In the current landscape, ongoing geopolitical risks may elevate crude oil prices, potentially offering support to the commodity-linked Loonie. It is on Sunday that Trump is contemplating targeted airstrikes on Iran. He indicated that should diplomacy or any preliminary targeted US strike fail to compel Iran to acquiesce to his demands regarding its nuclear program, he would contemplate a significantly larger military action in the months ahead. Canada stands out as a significant player in the oil export market, and elevated crude oil prices typically exert a favorable influence on the CAD. The upcoming discussions between the US and Iran are scheduled for Thursday in Geneva. However, Trump is considering various alternatives for US action should the negotiations not succeed. The primary elements influencing the Canadian Dollar include the interest rates established by the Bank of Canada, the price of Oil—Canada’s most significant export—the overall health of the economy, inflation rates, and the Trade Balance, which reflects the disparity between the value of exports and imports in Canada. Additional considerations encompass market sentiment – whether investors are inclined towards riskier assets (risk-on) or are opting for safe-havens (risk-off) – with risk-on conditions being favorable for the CAD. The strength of the US economy, being Canada’s largest trading partner, significantly impacts the Canadian Dollar.

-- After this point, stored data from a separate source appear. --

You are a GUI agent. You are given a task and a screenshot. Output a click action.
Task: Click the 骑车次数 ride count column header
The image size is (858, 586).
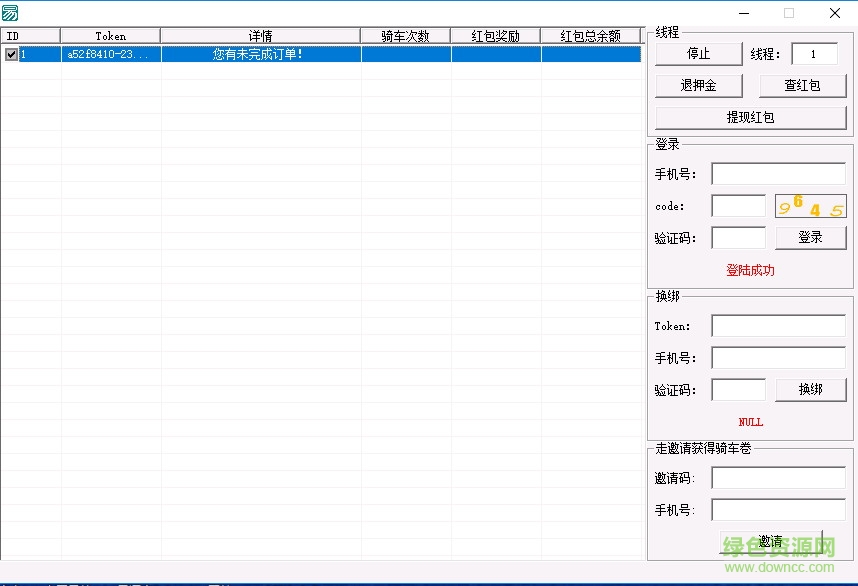405,36
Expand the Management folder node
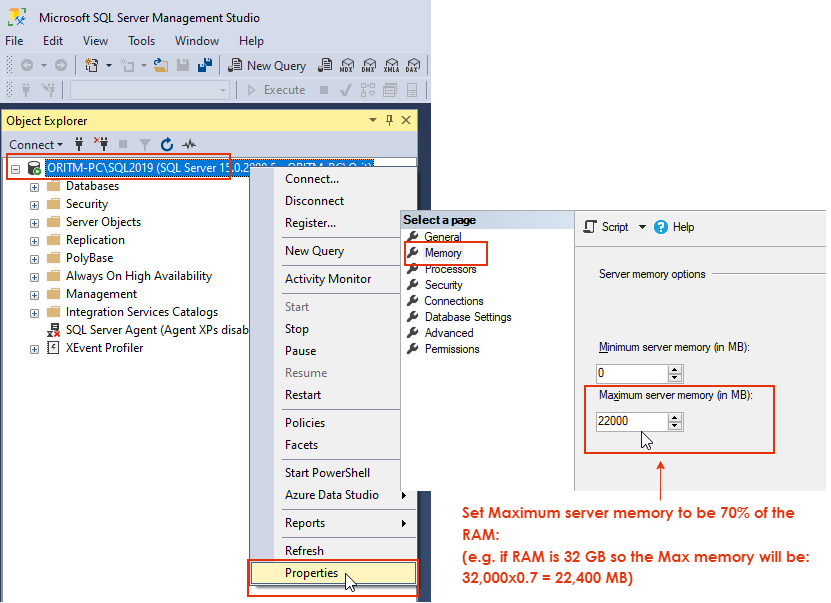Image resolution: width=831 pixels, height=603 pixels. point(34,295)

The Bank of Canada plays a crucial role in shaping the Canadian Dollar through its determination of the interest rates at which banks lend to each other. This impacts the interest rate levels applicable to all individuals. The primary objective of the Bank of Canada is to keep inflation within the range of 1-3% by modifying interest rates accordingly, either increasing or decreasing them as necessary. Higher interest rates generally have a favorable impact on the CAD. The Bank of Canada has the ability to implement quantitative easing and tightening to affect credit conditions, where the former is negative for the CAD and the latter is positive for the CAD. The price of oil significantly influences the valuation of the Canadian Dollar. Petroleum stands as Canada’s largest export, thus fluctuations in oil prices typically exert a direct influence on the value of the CAD. Typically, when oil prices increase, the CAD tends to appreciate as the overall demand for the currency rises. If the price of oil decreases, the situation reverses. Increased oil prices generally correlate with a higher probability of a favorable trade balance, which in turn supports the Canadian dollar.

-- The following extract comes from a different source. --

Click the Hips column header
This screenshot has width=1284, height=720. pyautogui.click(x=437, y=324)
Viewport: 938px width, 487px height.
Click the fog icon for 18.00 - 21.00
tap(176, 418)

Historically, inflation has been perceived as detrimental to a currency due to its effect on diminishing money’s value. However, in contemporary contexts, particularly with the easing of cross-border capital restrictions, the dynamics have shifted, revealing a more nuanced relationship. Increased inflation typically prompts central banks to raise interest rates, thereby drawing in more capital from international investors looking for profitable opportunities to allocate their funds. This elevates the demand for the local currency, specifically the Canadian Dollar in the context of Canada. Macroeconomic data releases assess the overall condition of the economy and can influence the value of the Canadian Dollar. Factors including GDP, Manufacturing and Services PMIs, employment statistics, and consumer sentiment surveys can significantly impact the trajectory of the CAD. A robust economy positively influences the value of the Canadian Dollar. It not only attracts increased foreign investment but may also prompt the Bank of Canada to raise interest rates, resulting in a stronger currency. Should the economic data show weakness, it is probable that the CAD will decline.